* **WORK TO BE COMPLETED**: Reproduce the records verbatim, starting at the line that contains "Task: Click the wrench" and continuing through the final line of the records. Leave the pictures out of the output.

----------------

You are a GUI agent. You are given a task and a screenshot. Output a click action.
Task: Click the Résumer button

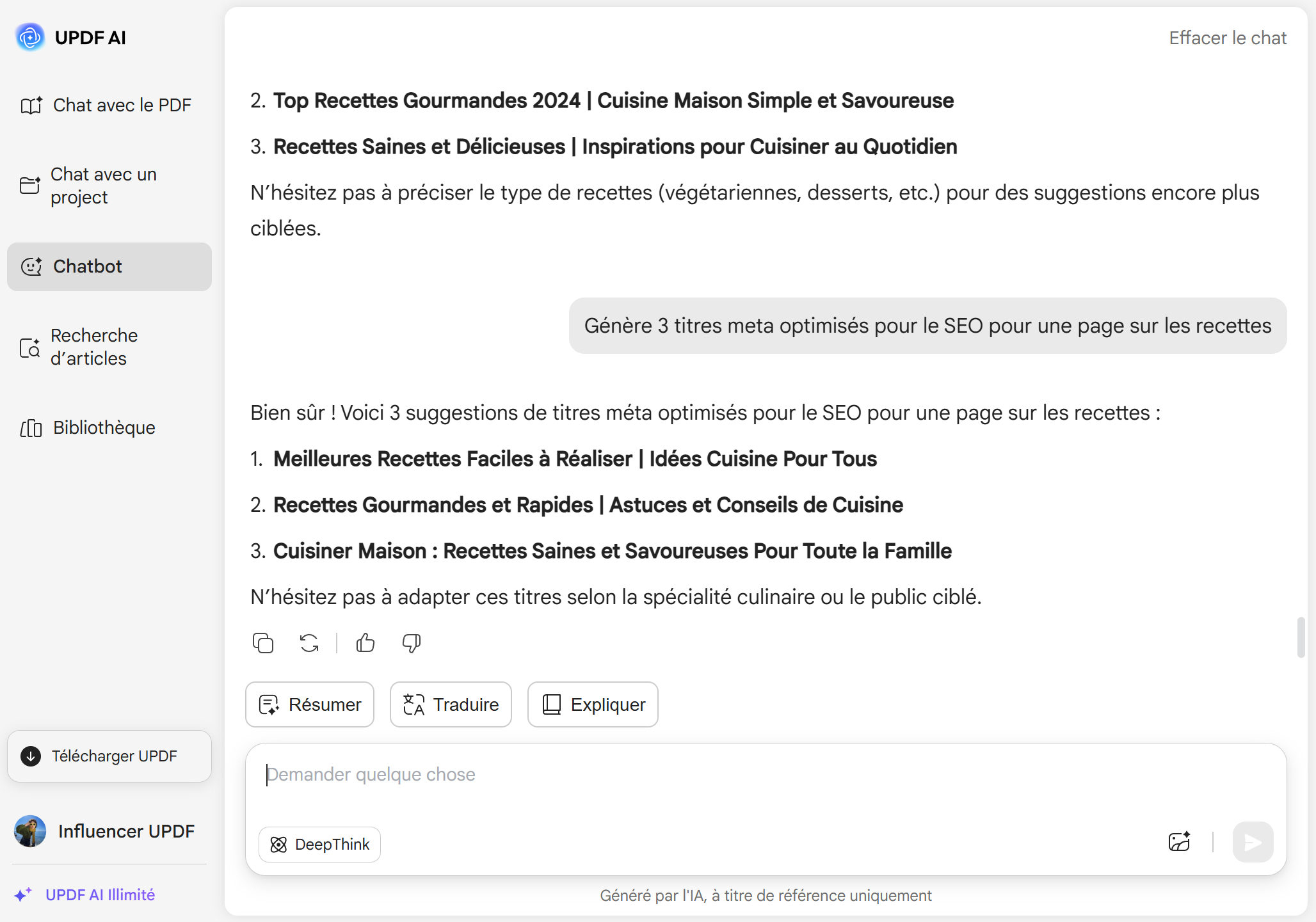tap(310, 704)
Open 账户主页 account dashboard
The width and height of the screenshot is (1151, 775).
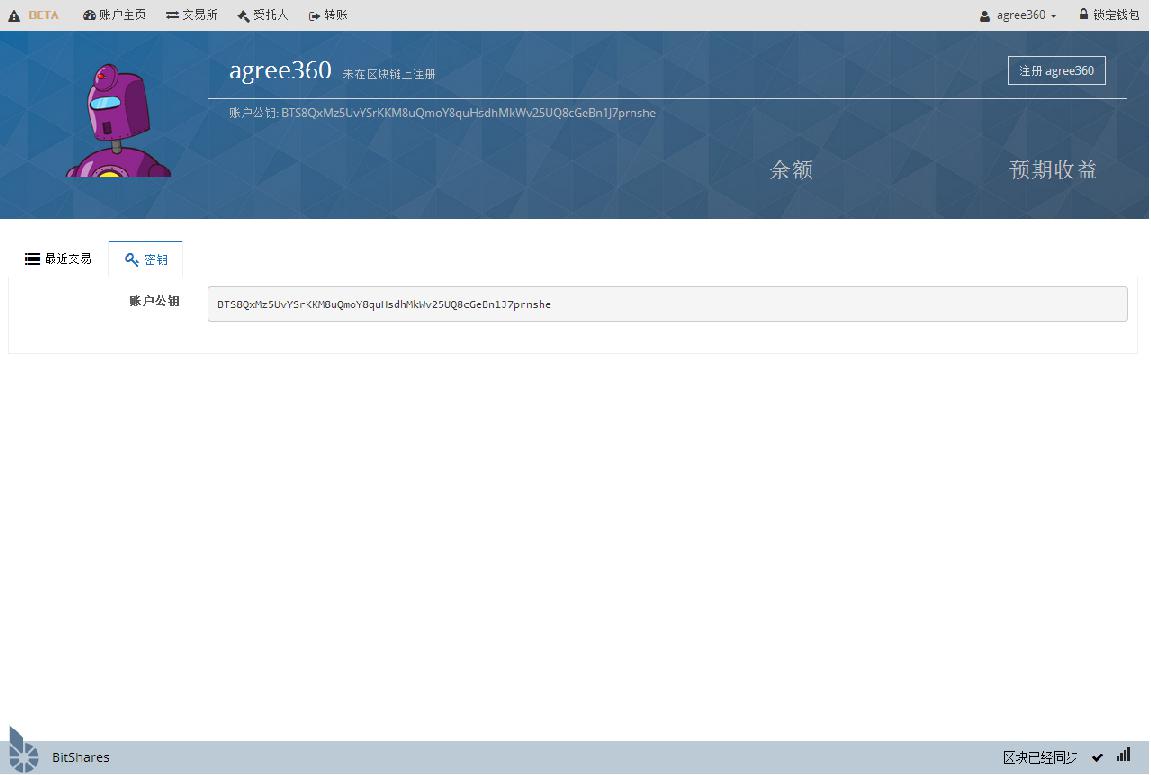114,15

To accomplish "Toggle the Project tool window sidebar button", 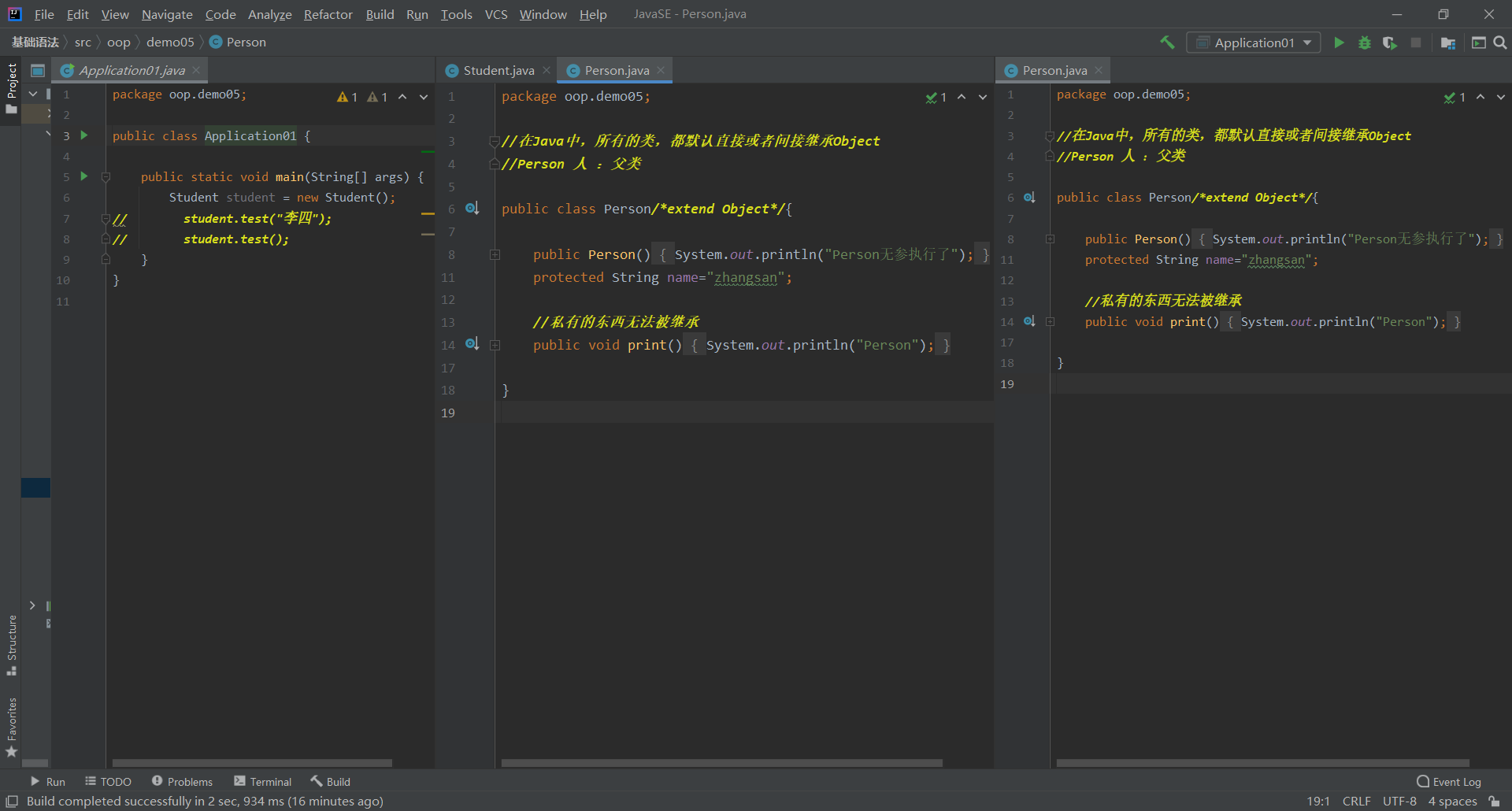I will coord(11,87).
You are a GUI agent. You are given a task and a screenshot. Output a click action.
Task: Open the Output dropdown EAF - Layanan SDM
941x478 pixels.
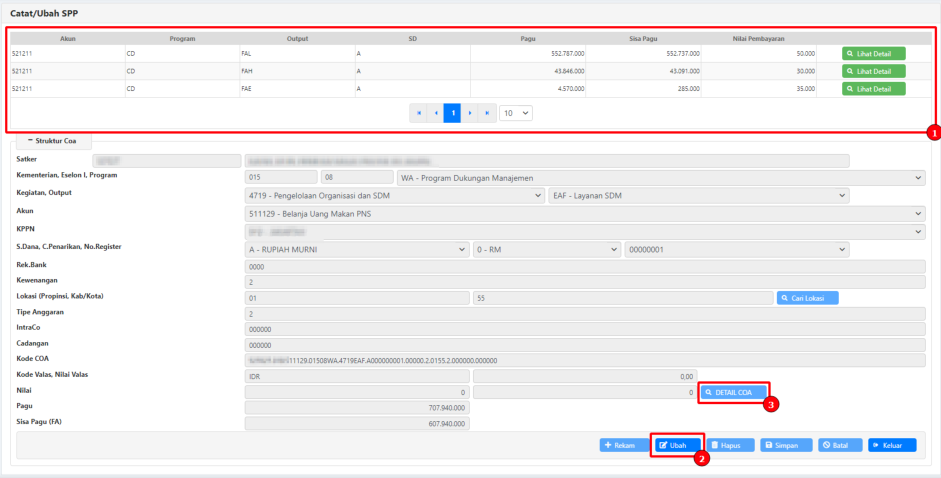pos(700,195)
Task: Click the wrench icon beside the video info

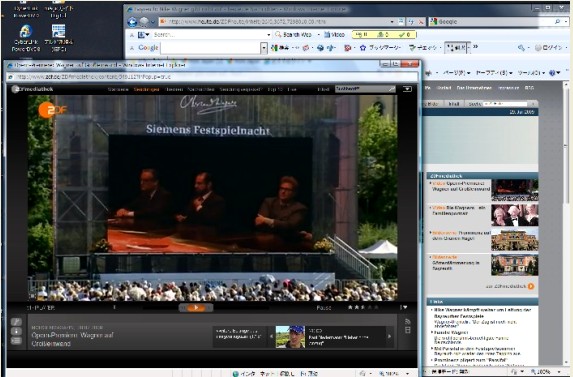Action: pos(16,322)
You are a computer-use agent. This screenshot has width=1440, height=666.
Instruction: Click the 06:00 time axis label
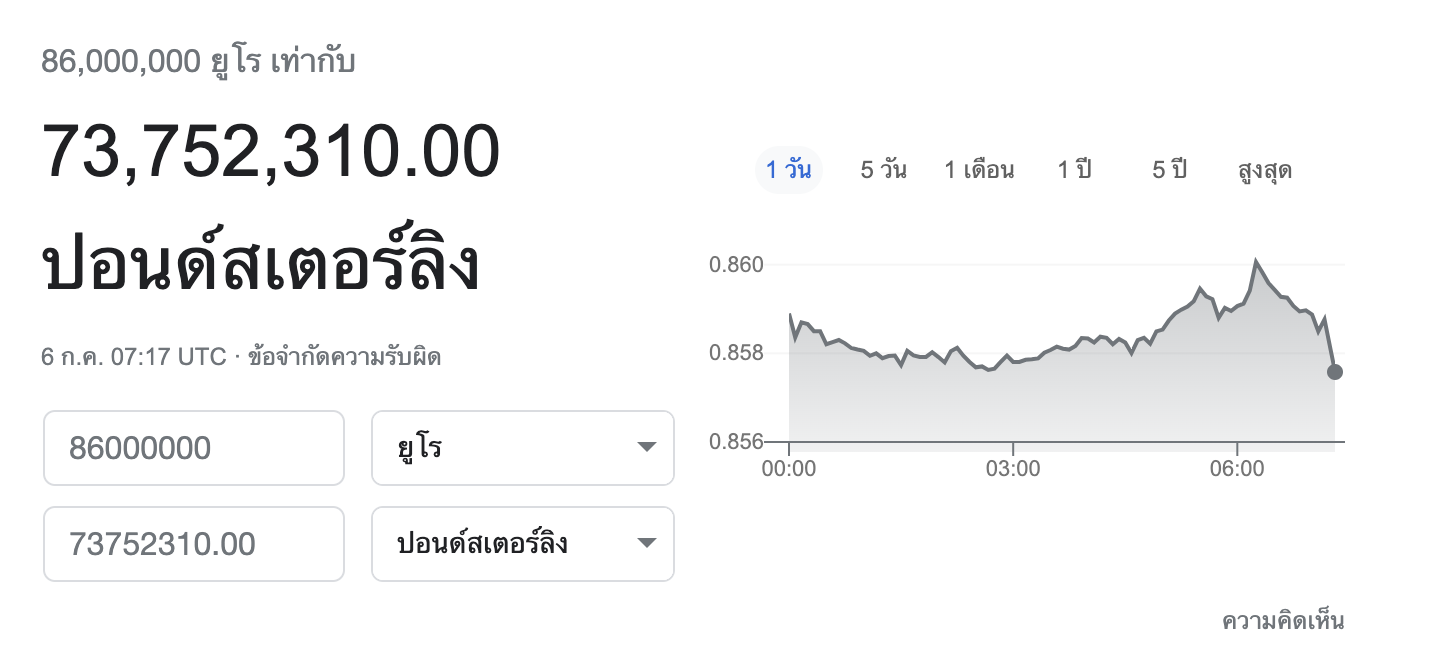(1237, 469)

----------------

* **WRITTEN ANSWER**:
Task: Click the wrench icon beside the video info

Action: pos(16,322)
You are a computer-use agent. This screenshot has width=1440, height=666.
Instruction: Click the 06:00 time axis label
(1237, 469)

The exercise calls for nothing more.